▶ _What is needed_
Below are some records. Print exactly the lines between the one holding "You are a GUI" and the one holding "01723028302", inclusive, and nothing else.

##### Available data

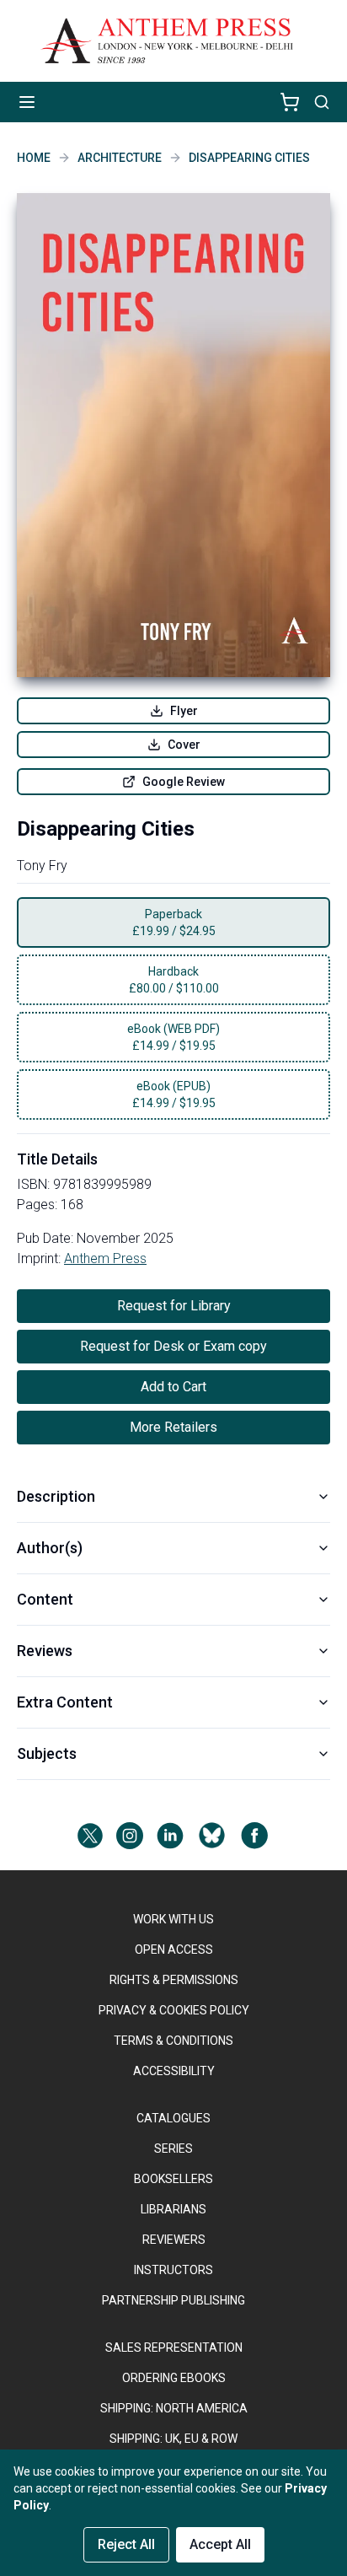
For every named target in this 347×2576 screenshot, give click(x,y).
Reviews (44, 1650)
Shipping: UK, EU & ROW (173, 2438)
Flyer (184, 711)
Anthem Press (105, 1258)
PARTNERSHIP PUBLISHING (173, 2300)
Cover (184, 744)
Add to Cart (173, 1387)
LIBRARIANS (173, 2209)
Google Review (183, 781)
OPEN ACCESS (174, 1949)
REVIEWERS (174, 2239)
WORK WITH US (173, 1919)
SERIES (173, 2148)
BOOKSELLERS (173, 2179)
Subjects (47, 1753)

##########
##### Available data

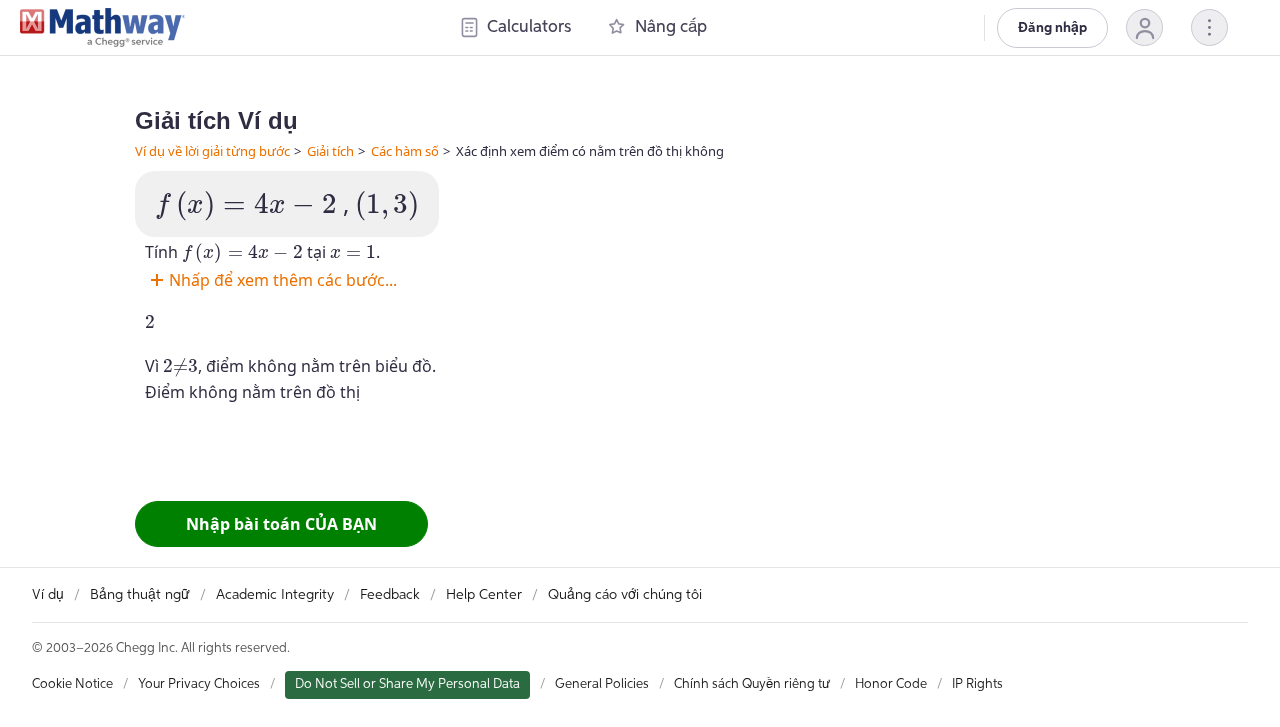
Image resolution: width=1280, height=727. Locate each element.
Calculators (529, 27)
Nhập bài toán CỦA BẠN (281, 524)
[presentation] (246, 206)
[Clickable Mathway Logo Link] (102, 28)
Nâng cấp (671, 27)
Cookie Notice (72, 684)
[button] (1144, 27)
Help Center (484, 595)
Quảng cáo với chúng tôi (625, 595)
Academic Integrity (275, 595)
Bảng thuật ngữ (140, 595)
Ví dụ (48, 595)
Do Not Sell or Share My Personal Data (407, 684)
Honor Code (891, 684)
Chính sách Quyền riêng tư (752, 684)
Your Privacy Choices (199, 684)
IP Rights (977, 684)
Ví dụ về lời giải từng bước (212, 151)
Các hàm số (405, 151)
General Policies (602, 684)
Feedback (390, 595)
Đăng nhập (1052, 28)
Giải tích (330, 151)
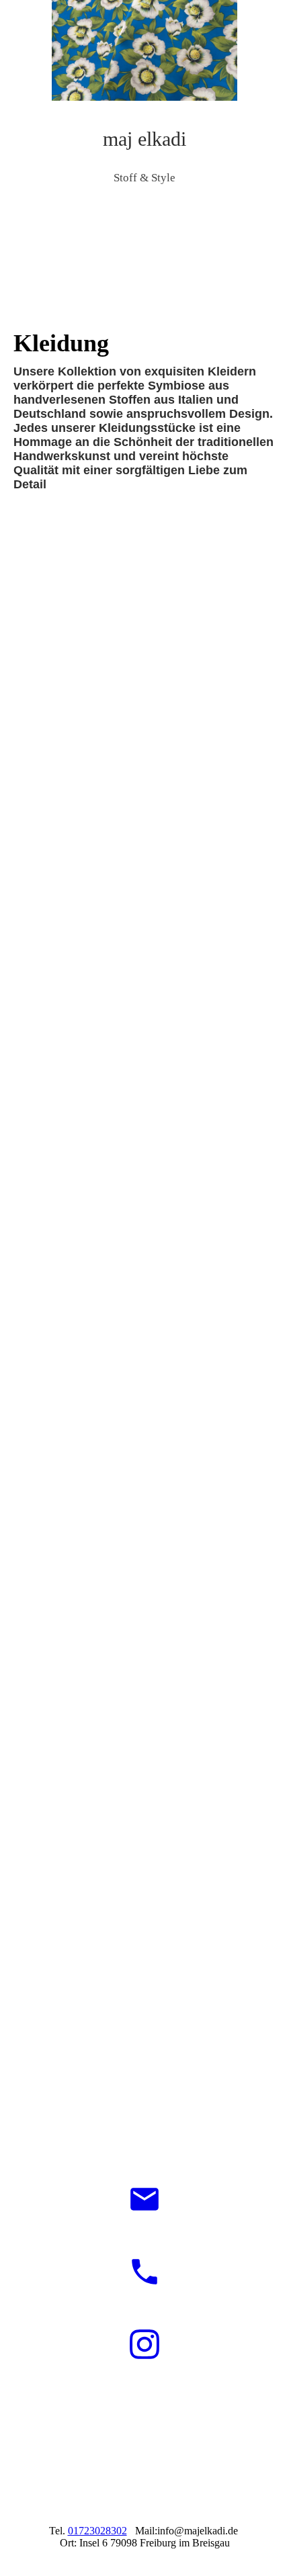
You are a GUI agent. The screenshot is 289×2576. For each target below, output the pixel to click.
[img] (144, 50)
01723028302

##########

▶ _Task response_
You are a GUI agent. The screenshot is 289×2576. For each target below, output the pixel to click.
[img] (144, 50)
01723028302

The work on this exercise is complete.